I’ve been noticing something on the BB that’s been bothering me. I’ve been noticing people stating that they’re cis (which is really cool,) but then stating they go out with cis-guys or cis-girls instead of saying gay, bi, lesbian, straight, queer, etc.
((don't really want to use any post as an example publicly, if you need I'll send a "contact us" meaasge))

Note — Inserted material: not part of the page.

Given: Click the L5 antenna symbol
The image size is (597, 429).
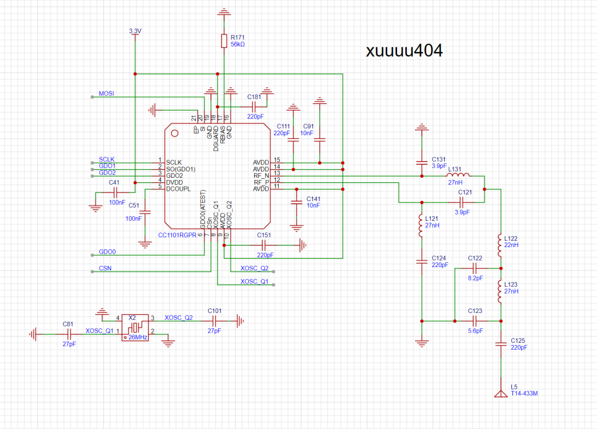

When the whole point was to tell people that it’s really hard/impossible to tell a trans guy/gal from a cis guy/gal. And that someone who is just “gay” would probably be attracted to both kinds of guy. And if you’re only attracted to cis guys then you shouldn’t say that you’re still gay *because* they’re not *really* guys (or a lesbian saying she wasn’t bi *because* her trans man partner was actually a special kind of woman). And now I see a lot of people saying, instead, that they’re only attracted to cis-whatever. And I’m worried that somehow, the communication has gotten seriously crossed. And if so, what can we do to fix it. Actually, it should be what can I do to fix it, seeing how this is way more my responsibility than yours.
I was just wondering if I was imagining things. I wanted to get a second opinion.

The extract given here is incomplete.